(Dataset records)
──────────

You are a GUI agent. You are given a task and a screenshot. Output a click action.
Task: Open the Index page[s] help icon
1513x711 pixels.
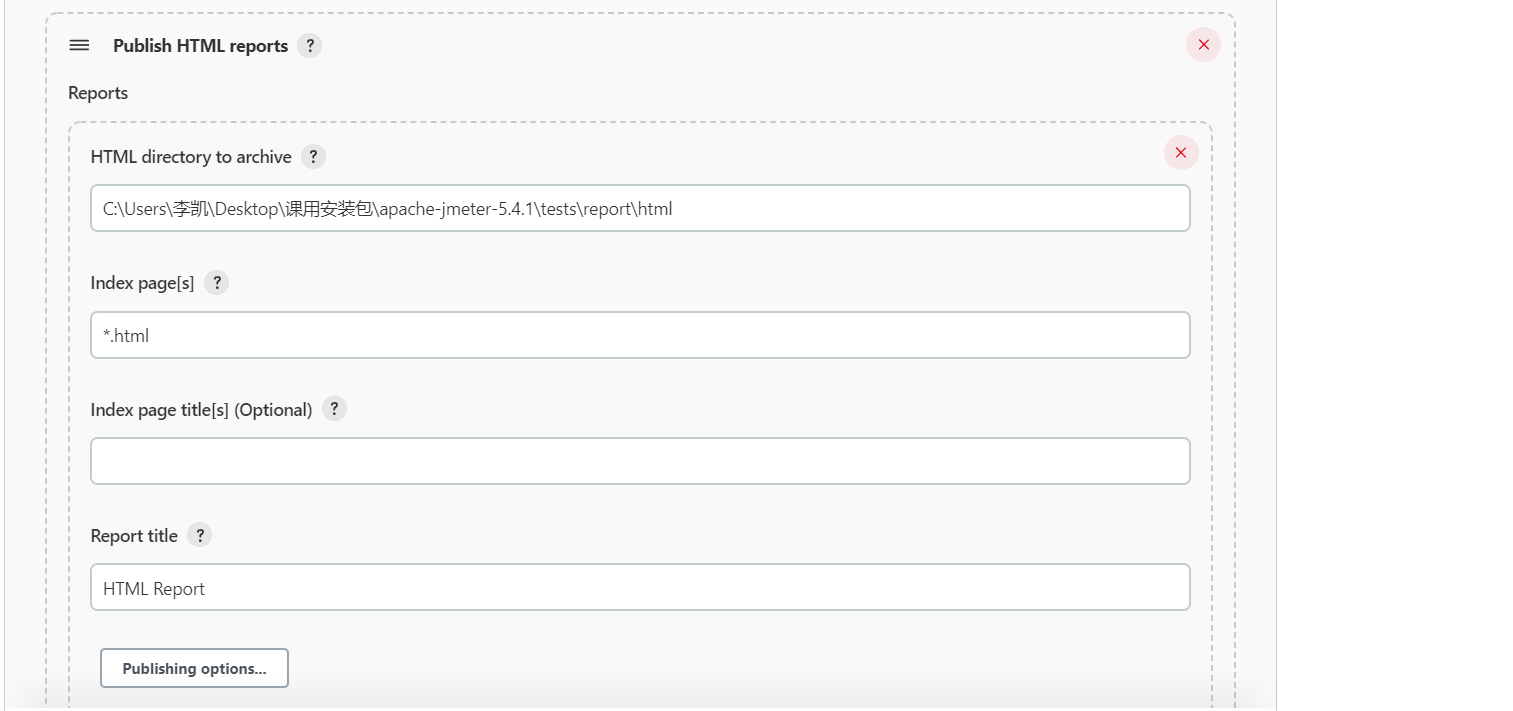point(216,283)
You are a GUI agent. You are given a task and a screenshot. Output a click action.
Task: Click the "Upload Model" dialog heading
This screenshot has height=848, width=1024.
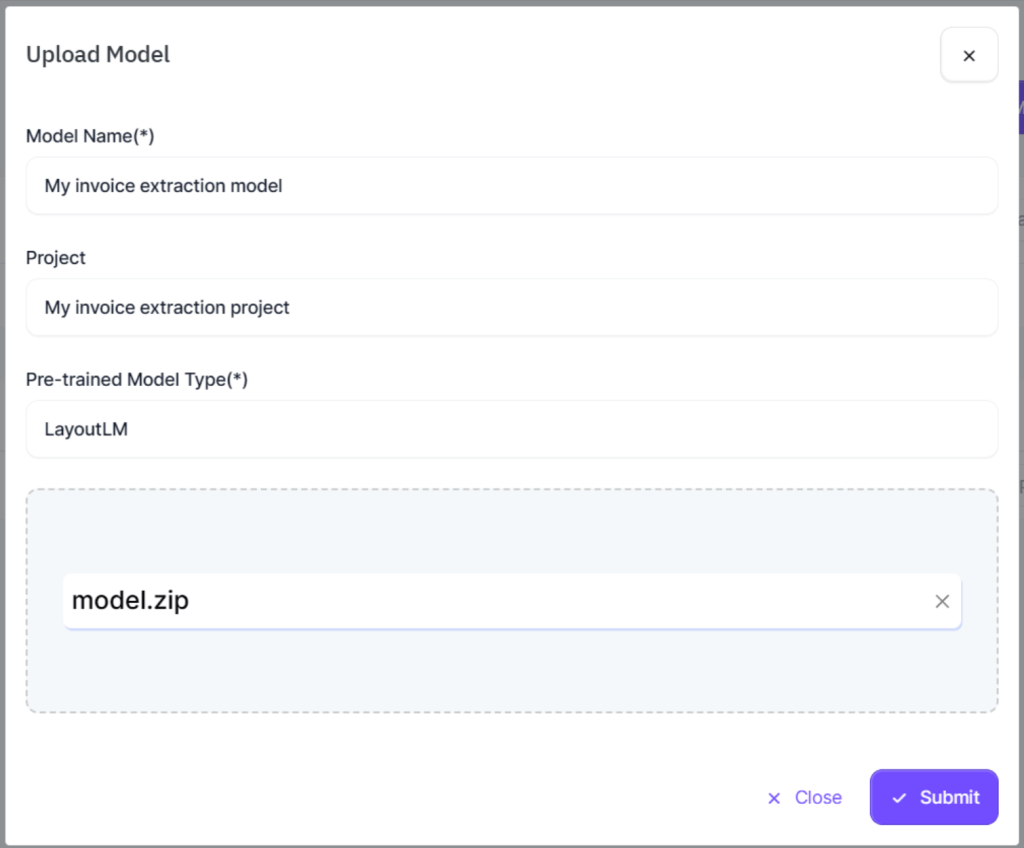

──────────

#### [What you should do]
The records must be restated word for word, apart from any images.

#### [Result of the exercise]
You are a GUI agent. You are given a task and a screenshot. Output a click action.
Task: Open the Index page[s] help icon
1513x711 pixels.
point(216,283)
You are a GUI agent. You are given a task and a screenshot. Output a click action.
Task: Click the "Upload Model" dialog heading
This screenshot has height=848, width=1024.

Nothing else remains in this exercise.